Fig 6. BKPyV virions or BKPyV-infected cells fail to activate MDDCs.

(A) CD86 cell surface expression was assessed by flow cytometry on immature MDDCs alone (circles) or cultured with VLPs (squares; 10³ particles/cell), BKPyV particles (triangles; 10³ particles/cell) MVA (inverted triangles) or a TLR agonist cocktail (diamonds; 100ng/mL LPS and 1μg/mL R848 after 24 hours (n = 6). (B) ELISA titration of IL-10, IL-12p70 and IL-8 in the supernatants of untreated or MDDCs cultivated with VLPs, BKPyV particles or R848/LPS (doses were similar to those employed in Fig 4A). (C) Cell surface expression of CD80, CD83, CD40, CCR6, CCR7 and the HLA-DR on MDDCs alone (empty bars) or cultured for 24 hours with VLPs (grey bars; 10³ particles/cell) or LPS/R848 (black bars). Data are represented as MFI ± SEM. For each MFI, background, i.e. autofluorescence, is subtracted to calculate ΔMFI values displayed in this figure (n = 4). (D) Similar to experiments in A. Apop = apoptotic cells. Apoptosis was induced by UVB-irradiation and apoptotic cell fragments were collected by centrifugation and extensive washing in PBS. (E) RNAseq analysis of differentially expressed genes between infected (one dpi) and non-infected MDDCs. The dashed line represents a “ten counts per gene” limit above which gene expression is considered as robust. The Y axis represents the Log2 fold change in gene expression. Statistically significant results were marked by one or several asterisks according to the level of significance: ns = non-significant, * = p<0.05, ** = p<0.01, *** = p<0.001, **** = p<0.0001; one-way ANOVA with Tukey’s multiple comparison tests.

Fig 7. Endocytosed BKPyV particles into MDDCs are protected from serum neutralization.

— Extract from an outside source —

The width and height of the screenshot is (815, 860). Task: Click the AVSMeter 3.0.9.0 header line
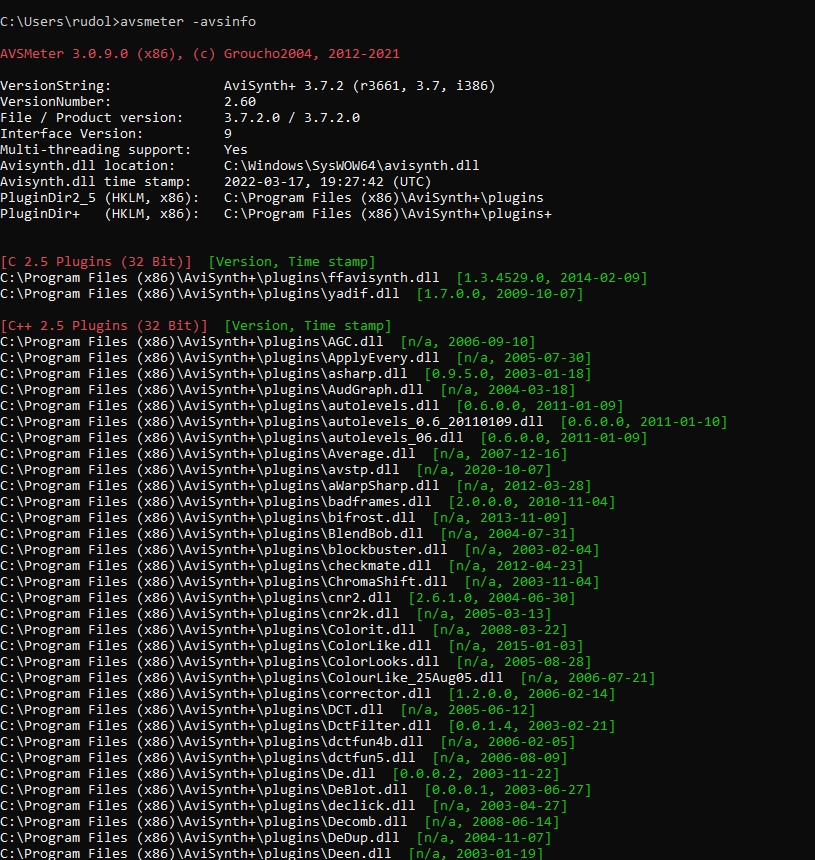(200, 54)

HCS automated counting to evaluate percentages of BKPyV-infected hRPTECs (= LTAg⁺ cells) in various conditions including cis- and trans-infection experiments but with or without sera from a seronegative patient (= control serum, neutralization titres <1/200) or a controller patient (= neutralizing serum). Neutralizing antibody titers in this serum had been previously determined: between 1/200.000, 1/500.000 and 1/20.000 for genotypes Ia, Ib2 and IVc2 respectively (see Cis and Trans-infection assays in Methods). Here, both sera were x1000-diluted. Sera were either added before or after incubation of the BKPyV suspension (Dunlop strain at MOI = 0.1) with MDDCs. Results represent mean values of the percentage of LTAg⁺ hRPTECs ± SEM. Statistically significant results are marked by an asterisk; * = p<0.05; one-way ANOVA with Tukey’s multiple comparison tests.

Fig 8. Blood and kidney CD1c⁺ myeloid DCs bind and transmit BKPyV to primary hRPTECs without getting infected.

(A) Quantitative measurement of VLP positive cDCs and pDCs in whole blood of healthy volunteers according to the gating strategy shown in S1 Fig. (B) Quantitative analysis of VLP binding to cDCs with (closed squares) or without (closed circles) Fc receptor blockade. Dose-dependent BKPyV VLP (C) or infectious particle (D) binding to purified CD1c⁺ DCs from blood or kidney of healthy individuals; the “control” condition means no VLP (grey circles). Black closed and empty circles represent 10³ and 10⁴ particles/cell respectively. The immunomagnetic cell sorting strategy is shown in S1 Fig. (E) CD86 cell surface expression assessed by flow cytometry on freshly isolated blood CD1c⁺ DCs cultured for 24 hours in medium alone (squares) or with VLPs (triangles; 10³ particles per cells), BKPyV particles (inverted triangles; ibid) or with LPS/R848 (diamonds; 100ng/mL LPS and 1μg/mL R848); n = 4 distinct blood donors. (F) Quantitative assessment of the ability of CD1c⁺ mDCs from blood (grey dots) or kidney (black dots), ie from healthy blood donors and macroscopically healthy parts of resected human tumor-bearing kidneys, to capture and transfer BKPyV to hRPTECs as shown in Fig 6A. The percentage of infected hRPTECs corresponds to the percentage of LTAg⁺ hRPTECs within total cells, i.e., DAPI counterstained nuclei(47), based on an automated counting on a HCS device. Data are represented as percentage of infection. Statistical analyses have been applied to comparisons between % of infected hRPTECs in coculture with cDCs with or without preincubation with the Dunlop strain. Statistically significant results are marked by an asterisk; * = p<0.05, ** = p<0.01, *** = p<0.001; one-way ANOVA with Tukey’s multiple comparison tests.